In France, Kveder began gathering volunteers for the International Brigades fighting for the Republicans in the ongoing Spanish Civil War and worked closely with the Communist Party of France to help Yugoslav communists emigrate. In August 1937 he entered Spain to join the war himself and became a political commissar attached to the CXXIX International Brigade with the rank of captain. Following the defeat of the Republican forces in 1939, Kveder, alongside many of his comrades, was interned in prison camps in France and Germany until his escape in July 1941.

===World War II and later life===
Months before Kveder's return to Slovenia in 1941, the Axis invaded Yugoslavia and an active World War II in Yugoslavia was taking place. Immediately following his escape, he re-established contact with the communist party and joined the Yugoslav Partisans fighting against the Axis occupation. He played an active role on the Slovene Front and in 1943 became Chief of the General Staff of the National Liberation Army of Slovenia. During the war he was described by allied observers as being particularly hostile toward the Americans and British, instead favoring a pro-Soviet stance. Following the war, he continued his career in the Yugoslav People's Army and from 1946 to 1948 attended the K. Е. Voroshilov Higher Military Academy in the Soviet Union. Upon his return, Kveder was appointed deputy commander of the Belgrade Military Academy and also served as editor in chief of the newspaper Vojno delo.

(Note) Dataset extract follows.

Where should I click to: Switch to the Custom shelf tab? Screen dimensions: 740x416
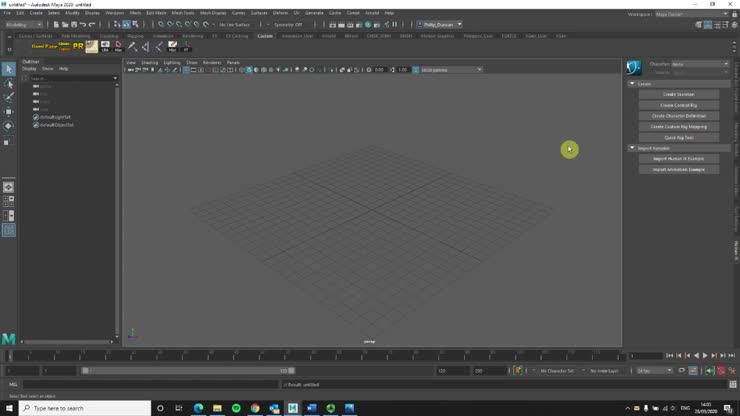point(265,36)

Kveder began his political career in 1945 when he became Governor of Zone B of the Free Territory of Trieste, then jointly occupied by the Allies and Yugoslavia. In 1956, he was appointed ambassador to Ethiopia. In 1958, he briefly served as ambassador to West Germany before being reassigned as ambassador to India that same year, a position he held until 1962. In 1962, Kveder was appointed Assistant Secretary of State for Foreign Affairs and held this post until 1965, when he was appointed as ambassador to the United Kingdom. Kveder died in Belgrade in 1966 at the age of 50 and was buried in the Tomb of National Heroes in Ljubljana.